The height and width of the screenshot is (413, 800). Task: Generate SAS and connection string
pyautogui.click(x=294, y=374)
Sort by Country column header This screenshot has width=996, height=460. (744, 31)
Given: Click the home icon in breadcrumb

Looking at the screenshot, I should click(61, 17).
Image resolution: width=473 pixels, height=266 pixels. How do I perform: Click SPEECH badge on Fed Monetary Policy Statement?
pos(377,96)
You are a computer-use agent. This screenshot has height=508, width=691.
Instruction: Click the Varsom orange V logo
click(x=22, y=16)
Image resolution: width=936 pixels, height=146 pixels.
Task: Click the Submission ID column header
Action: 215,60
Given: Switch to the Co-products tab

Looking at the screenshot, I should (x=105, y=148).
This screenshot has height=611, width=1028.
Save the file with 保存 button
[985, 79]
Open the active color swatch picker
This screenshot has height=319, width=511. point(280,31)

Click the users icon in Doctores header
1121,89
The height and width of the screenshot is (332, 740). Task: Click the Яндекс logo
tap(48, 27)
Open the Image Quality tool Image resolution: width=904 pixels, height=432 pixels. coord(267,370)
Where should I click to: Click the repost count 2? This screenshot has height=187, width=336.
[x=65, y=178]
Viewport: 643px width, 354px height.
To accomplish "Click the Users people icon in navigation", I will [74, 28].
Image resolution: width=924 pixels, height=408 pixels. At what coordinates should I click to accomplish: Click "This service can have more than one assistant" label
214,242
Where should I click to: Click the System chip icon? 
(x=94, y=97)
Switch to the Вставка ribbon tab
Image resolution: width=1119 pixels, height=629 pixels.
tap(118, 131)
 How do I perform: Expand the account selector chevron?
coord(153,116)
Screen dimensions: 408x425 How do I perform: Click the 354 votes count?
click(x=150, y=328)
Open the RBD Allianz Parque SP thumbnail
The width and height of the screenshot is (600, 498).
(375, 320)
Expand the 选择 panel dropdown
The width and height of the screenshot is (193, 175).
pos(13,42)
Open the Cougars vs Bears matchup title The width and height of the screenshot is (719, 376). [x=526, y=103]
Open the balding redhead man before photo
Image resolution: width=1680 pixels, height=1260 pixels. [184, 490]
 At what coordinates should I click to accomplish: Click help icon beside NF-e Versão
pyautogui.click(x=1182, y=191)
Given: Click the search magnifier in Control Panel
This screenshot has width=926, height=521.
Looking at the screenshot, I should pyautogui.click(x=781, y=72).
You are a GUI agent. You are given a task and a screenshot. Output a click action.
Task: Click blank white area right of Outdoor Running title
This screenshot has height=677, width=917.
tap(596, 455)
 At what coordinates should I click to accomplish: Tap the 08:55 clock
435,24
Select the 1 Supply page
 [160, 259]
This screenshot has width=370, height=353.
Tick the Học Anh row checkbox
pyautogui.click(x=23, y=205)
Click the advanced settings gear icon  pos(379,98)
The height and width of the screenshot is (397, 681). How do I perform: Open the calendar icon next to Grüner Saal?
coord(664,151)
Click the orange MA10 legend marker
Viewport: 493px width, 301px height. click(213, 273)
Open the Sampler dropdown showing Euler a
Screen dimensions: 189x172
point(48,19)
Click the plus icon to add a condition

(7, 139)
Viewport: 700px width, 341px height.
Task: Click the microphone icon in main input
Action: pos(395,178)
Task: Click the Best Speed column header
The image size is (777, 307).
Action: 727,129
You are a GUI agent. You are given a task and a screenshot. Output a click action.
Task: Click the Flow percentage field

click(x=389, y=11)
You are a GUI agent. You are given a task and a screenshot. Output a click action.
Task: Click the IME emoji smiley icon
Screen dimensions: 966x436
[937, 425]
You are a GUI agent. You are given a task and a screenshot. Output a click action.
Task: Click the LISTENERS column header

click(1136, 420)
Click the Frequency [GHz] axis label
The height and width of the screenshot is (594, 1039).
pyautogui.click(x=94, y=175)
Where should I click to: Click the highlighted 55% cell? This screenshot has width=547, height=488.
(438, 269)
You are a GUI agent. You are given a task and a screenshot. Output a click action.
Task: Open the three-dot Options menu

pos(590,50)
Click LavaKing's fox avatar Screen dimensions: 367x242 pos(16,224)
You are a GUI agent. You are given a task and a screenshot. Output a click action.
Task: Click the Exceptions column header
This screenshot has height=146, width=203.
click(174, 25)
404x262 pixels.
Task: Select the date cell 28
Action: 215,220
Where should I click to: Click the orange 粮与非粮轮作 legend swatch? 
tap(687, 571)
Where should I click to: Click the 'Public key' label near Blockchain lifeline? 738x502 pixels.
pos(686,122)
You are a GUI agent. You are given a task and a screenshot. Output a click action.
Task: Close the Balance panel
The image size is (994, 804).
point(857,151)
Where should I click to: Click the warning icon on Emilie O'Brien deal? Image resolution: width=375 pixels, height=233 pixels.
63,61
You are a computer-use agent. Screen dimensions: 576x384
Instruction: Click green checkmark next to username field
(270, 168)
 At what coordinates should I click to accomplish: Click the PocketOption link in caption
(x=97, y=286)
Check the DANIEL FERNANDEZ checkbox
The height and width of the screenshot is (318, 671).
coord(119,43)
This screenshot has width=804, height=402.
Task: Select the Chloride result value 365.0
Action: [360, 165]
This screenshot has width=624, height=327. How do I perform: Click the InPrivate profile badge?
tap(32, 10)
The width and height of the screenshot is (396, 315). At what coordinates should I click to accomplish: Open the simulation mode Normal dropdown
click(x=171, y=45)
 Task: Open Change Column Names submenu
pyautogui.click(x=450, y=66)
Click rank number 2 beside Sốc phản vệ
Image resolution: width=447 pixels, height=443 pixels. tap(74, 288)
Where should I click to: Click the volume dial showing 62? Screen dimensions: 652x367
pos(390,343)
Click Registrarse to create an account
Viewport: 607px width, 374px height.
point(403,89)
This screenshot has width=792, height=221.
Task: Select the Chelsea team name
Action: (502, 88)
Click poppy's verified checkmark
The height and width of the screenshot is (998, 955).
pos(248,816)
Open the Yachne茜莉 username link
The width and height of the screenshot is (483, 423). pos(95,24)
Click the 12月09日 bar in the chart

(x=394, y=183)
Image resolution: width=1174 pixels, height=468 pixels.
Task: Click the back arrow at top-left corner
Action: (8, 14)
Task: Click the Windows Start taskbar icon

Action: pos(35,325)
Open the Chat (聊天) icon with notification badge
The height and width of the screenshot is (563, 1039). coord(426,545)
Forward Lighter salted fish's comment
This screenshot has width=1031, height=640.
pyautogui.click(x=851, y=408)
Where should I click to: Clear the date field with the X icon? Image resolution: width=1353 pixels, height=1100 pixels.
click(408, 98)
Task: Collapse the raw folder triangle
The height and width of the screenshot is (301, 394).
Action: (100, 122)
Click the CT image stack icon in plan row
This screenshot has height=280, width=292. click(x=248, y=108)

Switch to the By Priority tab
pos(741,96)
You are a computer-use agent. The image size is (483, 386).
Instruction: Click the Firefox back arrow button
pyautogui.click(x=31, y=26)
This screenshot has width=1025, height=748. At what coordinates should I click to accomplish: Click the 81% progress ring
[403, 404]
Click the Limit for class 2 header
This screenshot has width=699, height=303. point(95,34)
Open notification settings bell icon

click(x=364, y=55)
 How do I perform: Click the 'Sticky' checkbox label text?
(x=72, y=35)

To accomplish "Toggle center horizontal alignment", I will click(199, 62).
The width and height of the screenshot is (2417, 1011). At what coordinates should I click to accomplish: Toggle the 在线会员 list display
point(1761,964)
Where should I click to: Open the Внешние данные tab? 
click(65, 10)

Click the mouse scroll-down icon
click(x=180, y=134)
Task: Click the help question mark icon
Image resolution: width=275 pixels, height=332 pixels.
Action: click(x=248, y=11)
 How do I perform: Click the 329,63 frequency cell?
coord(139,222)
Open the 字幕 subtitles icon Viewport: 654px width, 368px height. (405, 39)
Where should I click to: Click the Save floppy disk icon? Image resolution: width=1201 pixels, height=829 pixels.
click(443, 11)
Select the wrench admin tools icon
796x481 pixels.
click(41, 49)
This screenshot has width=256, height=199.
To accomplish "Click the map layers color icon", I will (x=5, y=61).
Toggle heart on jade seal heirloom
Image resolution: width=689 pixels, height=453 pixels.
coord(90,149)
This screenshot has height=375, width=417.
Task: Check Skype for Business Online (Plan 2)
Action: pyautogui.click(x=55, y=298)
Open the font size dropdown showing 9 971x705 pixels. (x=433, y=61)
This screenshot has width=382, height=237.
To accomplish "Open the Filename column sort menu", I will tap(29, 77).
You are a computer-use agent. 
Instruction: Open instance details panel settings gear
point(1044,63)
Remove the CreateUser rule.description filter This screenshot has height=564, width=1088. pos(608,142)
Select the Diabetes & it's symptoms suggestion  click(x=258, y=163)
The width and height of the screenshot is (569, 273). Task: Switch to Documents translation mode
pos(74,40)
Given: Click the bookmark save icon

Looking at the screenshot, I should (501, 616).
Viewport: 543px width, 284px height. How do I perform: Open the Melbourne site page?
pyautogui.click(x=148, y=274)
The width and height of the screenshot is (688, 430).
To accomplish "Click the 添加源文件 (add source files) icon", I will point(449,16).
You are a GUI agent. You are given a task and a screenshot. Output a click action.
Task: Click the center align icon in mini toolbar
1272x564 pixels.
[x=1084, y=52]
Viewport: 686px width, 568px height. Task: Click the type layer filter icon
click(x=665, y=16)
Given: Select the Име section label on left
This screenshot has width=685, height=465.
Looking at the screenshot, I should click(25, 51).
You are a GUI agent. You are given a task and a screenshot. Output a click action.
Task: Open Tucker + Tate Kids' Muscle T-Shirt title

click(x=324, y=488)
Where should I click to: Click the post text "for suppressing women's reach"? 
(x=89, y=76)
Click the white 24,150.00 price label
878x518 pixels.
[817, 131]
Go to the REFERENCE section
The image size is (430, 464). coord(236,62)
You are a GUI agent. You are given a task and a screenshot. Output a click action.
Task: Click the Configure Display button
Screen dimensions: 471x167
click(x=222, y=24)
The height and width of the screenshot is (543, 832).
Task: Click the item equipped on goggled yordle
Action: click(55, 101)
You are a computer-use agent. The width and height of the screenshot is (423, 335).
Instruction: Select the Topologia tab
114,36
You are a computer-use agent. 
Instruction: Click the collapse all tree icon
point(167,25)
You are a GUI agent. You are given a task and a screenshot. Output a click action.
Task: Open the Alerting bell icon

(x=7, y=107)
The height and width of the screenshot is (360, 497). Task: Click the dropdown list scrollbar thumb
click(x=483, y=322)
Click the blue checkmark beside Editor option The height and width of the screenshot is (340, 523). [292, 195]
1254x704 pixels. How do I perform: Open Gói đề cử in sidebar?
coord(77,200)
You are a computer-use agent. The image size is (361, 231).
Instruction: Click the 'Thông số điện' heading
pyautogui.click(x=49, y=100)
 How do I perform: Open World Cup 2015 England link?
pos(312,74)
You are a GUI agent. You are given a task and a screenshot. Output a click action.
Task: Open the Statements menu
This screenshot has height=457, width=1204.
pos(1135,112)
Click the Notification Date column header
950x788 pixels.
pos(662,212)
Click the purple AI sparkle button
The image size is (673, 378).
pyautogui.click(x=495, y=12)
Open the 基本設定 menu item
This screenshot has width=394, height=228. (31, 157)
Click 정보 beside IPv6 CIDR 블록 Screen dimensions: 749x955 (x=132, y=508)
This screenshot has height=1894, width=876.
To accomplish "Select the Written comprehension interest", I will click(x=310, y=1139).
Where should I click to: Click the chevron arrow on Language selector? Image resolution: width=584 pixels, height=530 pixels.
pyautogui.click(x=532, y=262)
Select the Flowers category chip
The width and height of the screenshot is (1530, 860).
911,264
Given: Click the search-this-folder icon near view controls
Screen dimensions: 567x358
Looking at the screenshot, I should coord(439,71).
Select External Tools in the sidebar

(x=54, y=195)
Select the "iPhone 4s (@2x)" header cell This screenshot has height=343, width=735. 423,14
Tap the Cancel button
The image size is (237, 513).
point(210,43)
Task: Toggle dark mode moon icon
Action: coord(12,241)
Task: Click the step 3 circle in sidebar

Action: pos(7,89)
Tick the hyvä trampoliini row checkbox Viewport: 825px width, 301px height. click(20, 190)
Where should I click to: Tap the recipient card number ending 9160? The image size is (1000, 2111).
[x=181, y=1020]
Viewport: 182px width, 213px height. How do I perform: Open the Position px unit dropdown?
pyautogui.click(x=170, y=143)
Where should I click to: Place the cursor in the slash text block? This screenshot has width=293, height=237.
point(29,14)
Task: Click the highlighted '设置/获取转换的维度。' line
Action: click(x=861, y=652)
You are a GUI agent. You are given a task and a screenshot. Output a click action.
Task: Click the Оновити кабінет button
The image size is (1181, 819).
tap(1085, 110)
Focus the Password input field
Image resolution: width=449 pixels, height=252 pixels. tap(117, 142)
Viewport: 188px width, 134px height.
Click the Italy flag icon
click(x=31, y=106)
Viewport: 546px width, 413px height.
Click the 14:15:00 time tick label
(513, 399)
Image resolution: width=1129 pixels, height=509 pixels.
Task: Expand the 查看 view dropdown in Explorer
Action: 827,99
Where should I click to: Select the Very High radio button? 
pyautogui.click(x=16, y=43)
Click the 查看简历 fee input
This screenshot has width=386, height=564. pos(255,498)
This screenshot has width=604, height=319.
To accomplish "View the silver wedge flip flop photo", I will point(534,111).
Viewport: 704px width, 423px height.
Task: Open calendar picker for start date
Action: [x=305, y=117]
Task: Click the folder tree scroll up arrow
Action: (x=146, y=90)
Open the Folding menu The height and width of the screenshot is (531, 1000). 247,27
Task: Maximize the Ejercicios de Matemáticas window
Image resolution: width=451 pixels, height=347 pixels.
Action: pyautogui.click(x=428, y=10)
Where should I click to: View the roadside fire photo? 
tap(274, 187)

——

Your task: Every line of the records above that contains the word "white" should be counted, and only the total given.

Response area: 2